**Aufgabe 1:**
An welchem Wochentag und zu welcher Uhrzeit versammeln sich die Steeler Jungs laut Quellauszug auf dem Grendplatz?
**Aufgabe 2:**
Erläutern Sie in ein bis drei Sätzen, welchem Zweck die sogenannten Spaziergänge der Steeler Jungs laut Quellauszug tatsächlich dienen.
**Aufgabe 3:**
Geben Sie aus dem Quellauszug den Abschnitt wortgetreu aus, beginnend mit „Sie geben vor, für“ und weiter bis einschließlich „wie eine Uniform.“.

Sie geben vor, für Sicherheit sorgen zu wollen – tatsächlich verbreiten sie Furcht und Einschüchterung: In Essen streifen Mitglieder einer rechtsradikalen Schutztruppe durch die Straßen.

Von Barbara Schulze

Mitglieder der Steeler Jungs bei einem ihrer Patrouillengänge © Barbara Schulze

Seit knapp zwei Jahren spielen sich im Essener Stadtteil Steele die gleichen Szenen ab: Jeden Donnerstag gegen 18 Uhr laufen 50 bis 200 Männer und einige Frauen auf dem Grendplatz auf. Parolen brüllen sie nicht, wie sie überhaupt kaum mit Außenstehenden sprechen. Viele tragen T-Shirts und Mützen mit der Aufschrift „Steeler Jungs“, es wirkt wie eine Uniform.

Mit einer klaren Mission scheinen die Steeler Jungs nicht unterwegs zu sein – auf den ersten Blick. Tatsächlich patrouilliert die Gruppe nach Art einer Bürgerwehr durch das Viertel der Ruhrgebietsstadt. Was den Eindruck erwecken soll, es ginge um Schutz, dient in Wahrheit der Einschüchterung: Die Spaziergänge, wie die Jungs sie selbst benennen, sollen Angst vor einer angeblichen Gefahr durch Flüchtlinge und andere Einwanderer schüren. Der nordrhein-westfälische Verfassungsschutz führt die Organisation in seinem Jahresbericht auf. Demnach wollen die Mitglieder „den Eindruck erwecken, dass Flüchtlinge generell eine Bedrohung darstellen“.

Bestens vor Ort verankert

Die Steeler Jungs inszenieren sich ambivalent: mal als sorgende Familienväter und Eltern, mal als tatkräftige Beschützer. Damit sind sie nicht die einzigen. Andere Bürgerwehren dieser Art heißen Bruderschaft Deutschland in Düsseldorf oder Begleitschutz in Köln, im brandenburgischen Cottbus und im niedersächsischen Salzgitter gehen sie für die NPD auf die Straße.

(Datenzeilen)
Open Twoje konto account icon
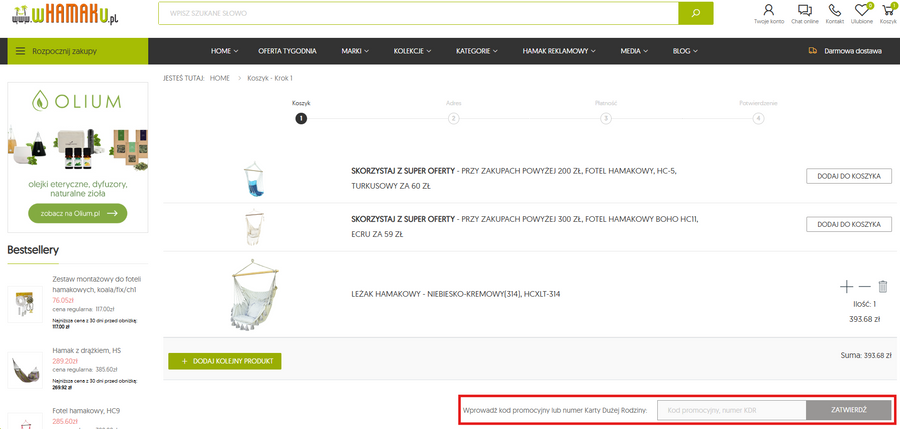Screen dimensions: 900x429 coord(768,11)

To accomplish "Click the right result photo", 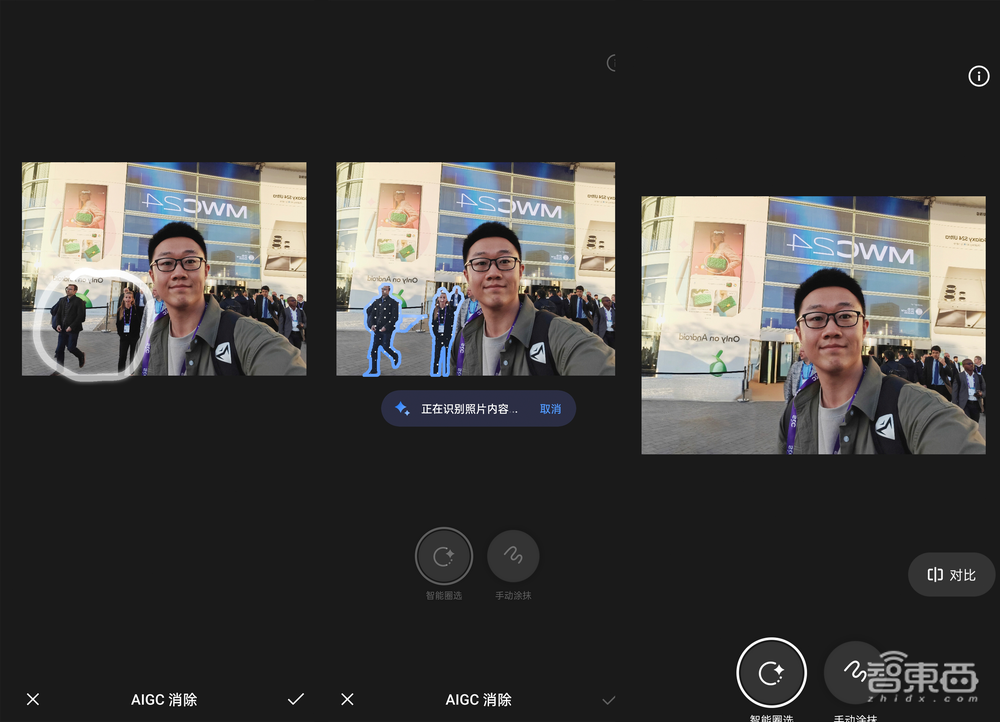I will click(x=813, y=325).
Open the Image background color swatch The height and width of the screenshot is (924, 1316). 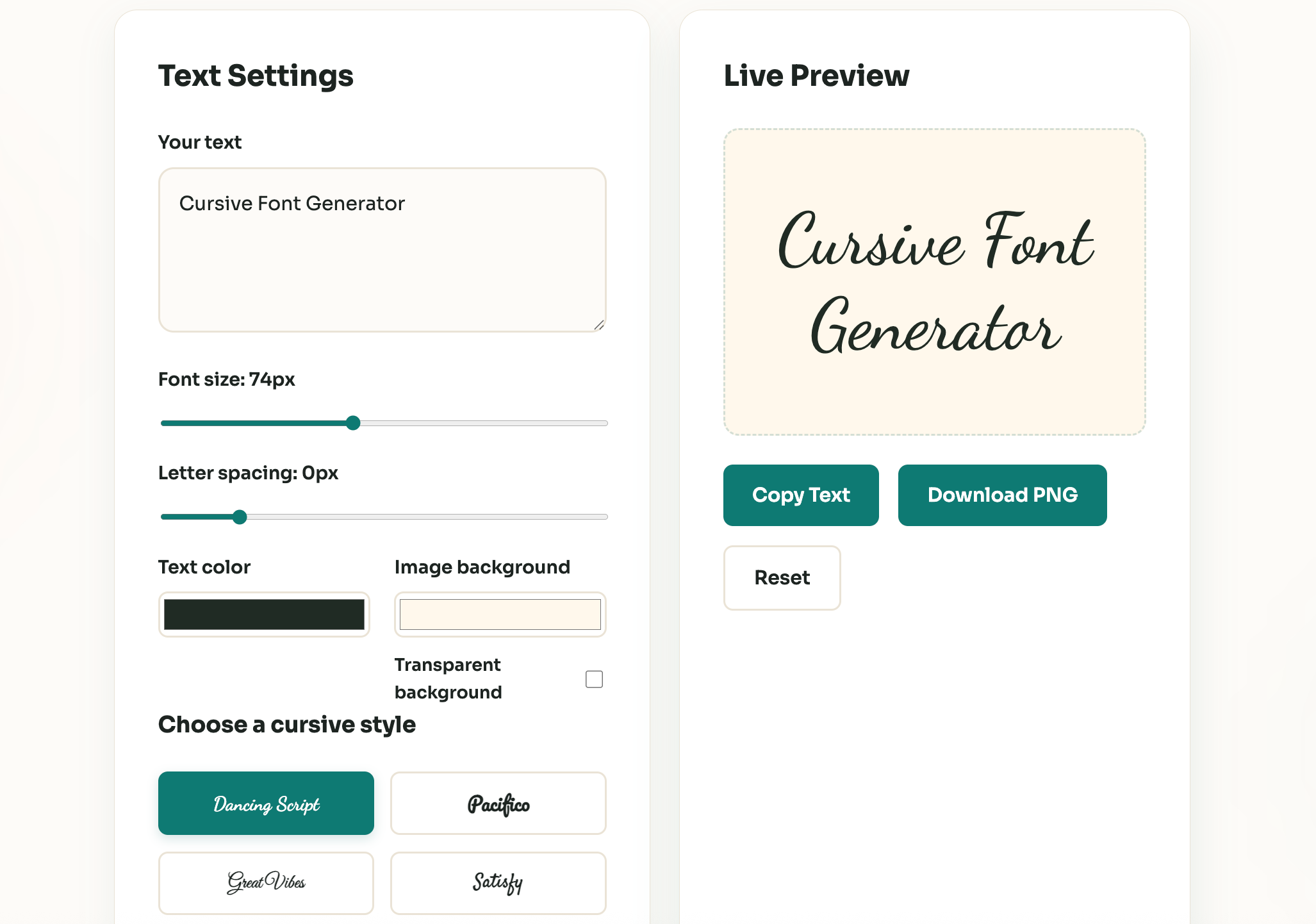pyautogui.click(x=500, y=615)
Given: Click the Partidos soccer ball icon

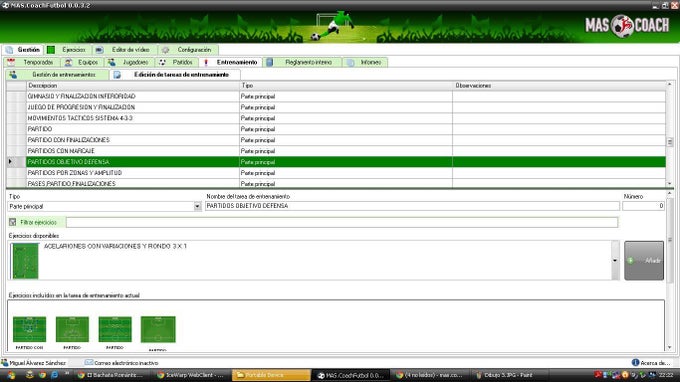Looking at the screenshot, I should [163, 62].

**Schriftliche Antwort 1:**
Jeden Donnerstag gegen 18 Uhr.

**Schriftliche Antwort 2:**
Die Spaziergänge sollen den Eindruck erwecken, es ginge um Schutz, dienen in Wahrheit aber der Einschüchterung. Sie sollen Angst vor einer angeblichen Gefahr durch Flüchtlinge und andere Einwanderer schüren.

**Schriftliche Antwort 3:**
Sie geben vor, für Sicherheit sorgen zu wollen – tatsächlich verbreiten sie Furcht und Einschüchterung: In Essen streifen Mitglieder einer rechtsradikalen Schutztruppe durch die Straßen.

Von Barbara Schulze

Mitglieder der Steeler Jungs bei einem ihrer Patrouillengänge © Barbara Schulze

Seit knapp zwei Jahren spielen sich im Essener Stadtteil Steele die gleichen Szenen ab: Jeden Donnerstag gegen 18 Uhr laufen 50 bis 200 Männer und einige Frauen auf dem Grendplatz auf. Parolen brüllen sie nicht, wie sie überhaupt kaum mit Außenstehenden sprechen. Viele tragen T-Shirts und Mützen mit der Aufschrift „Steeler Jungs“, es wirkt wie eine Uniform.